Rep. Nicholas Mavroules (D-Mass.) suggested the president was out to embarrass the Massachusetts senator for allowing draft-Kennedy drives to crop up nationwide and at the same time woo California's 45 electoral votes from another potential challenger, Gov. Edmund (Jerry) Brown Jr.

However, the White House denies it tried to influence the Navy's decision to award a $107.1 million contract to build a cable ship to National Steel and Shipbuilders of San Diego. Undersecretary of the Navy James Woolsey termed the charges "nonsense."

The low bidder, at $9.7 million, was General Dynamics Corp. of Quincy, Mass., the state's fifth largest employer and the source of one of the biggest payrolls in the heavily Democratic southeastern portion of the state.

General Dynamics, currently completing its only contract, will begin to lay off the first of about 4,500 workers next month, company officials said.
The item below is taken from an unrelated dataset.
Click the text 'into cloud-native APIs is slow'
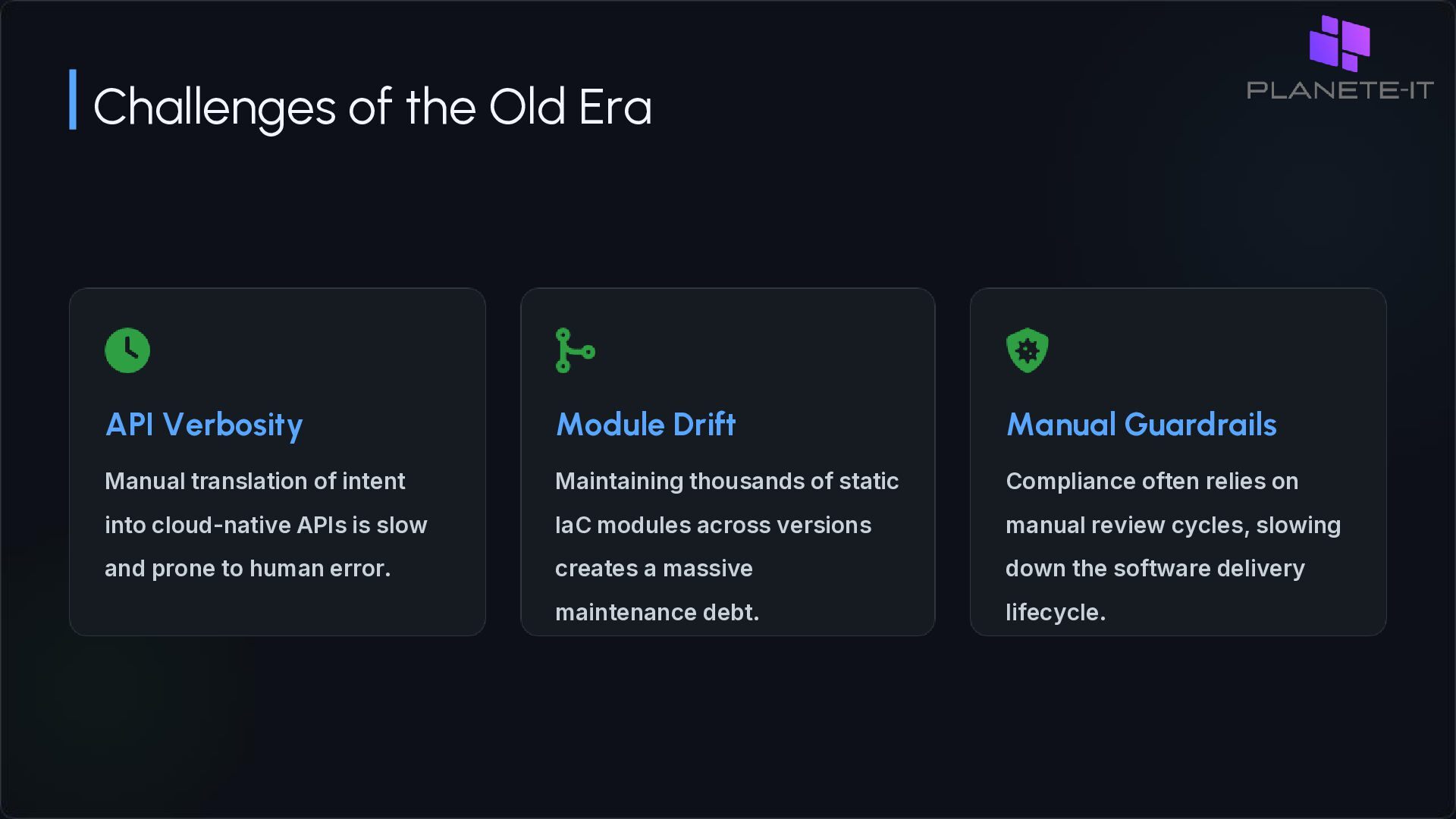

State economic forecasters say the loss of the cable ship contract could eventually cost the region up to 20,000 jobs.

"Politicians in this area are going to have a hard time shilling for the president when their neighbors are out of work," said Rep. Brian Donnolly, an early Carter backer who led the aggressive lobbying effort to win the Navy contract for this Quincy yard.

Members of the state's congressional delegation have met with Navy representatives and White House congressional liaison Terry Straub. Sens. Kennedy and Paul Tsongas, several congressmen and Gov. Edward J. King also toured the shipyard with Woolsey recently.

King, one of the few outright Carter supporters in a state that holds the nation's second presidential primary, twice contacted White House aide Jack Watson to push the contract.

The effort was to no avail, said Woolsey, who cited the detailed procurement statutes and regulations drafted by Congress to insulate the contract procedure from politics.

"It was a normal, formal procedure, involving a technical assessment," he said. "This ship and this contract were handled in accordance with law and regulations and there was no White House involvement -- period."

Added deputy White House press secretary Patricia Bario: "The White House involvement was none. There was no intervention by the president or any White House personnel on his behalf."

However, the Office of Management and Budget audited the bids before the contract was awarded, Bario said, at the request of a member of the Massachusetts congressional delegation. Donnolly says no congressman from his state made that request.

"Who are they kidding?" said Mavroules. "I've been involved in politics for a long time and if the White House wanted Quincy to get that contract, they would have moved heaven and earth to do it."

Mavroules, a member of the Armed Services Committee, has received approval for a congressional probe into the contract.

Said Donnolly: "It wouldn't surprise me if somebody over at the White House found out the contract was about to go through and said, 'Hey, what are we doing a favor for Kennedy for?' and killed it."

But Bario says the charge of presidential retribution against Kennedy "has no basis in fact. I'm trying to kick this story as loudly and firmly and clearly as I can because it's absolutely false."

In an unprecedented move, General Dynamics has filed a formal complaint with the General Accounting Office, Congress' auditing arm. The Massachusetts congressional delegation has asked that the Navy not be permitted to honor the contract until a GAO investigation is completed.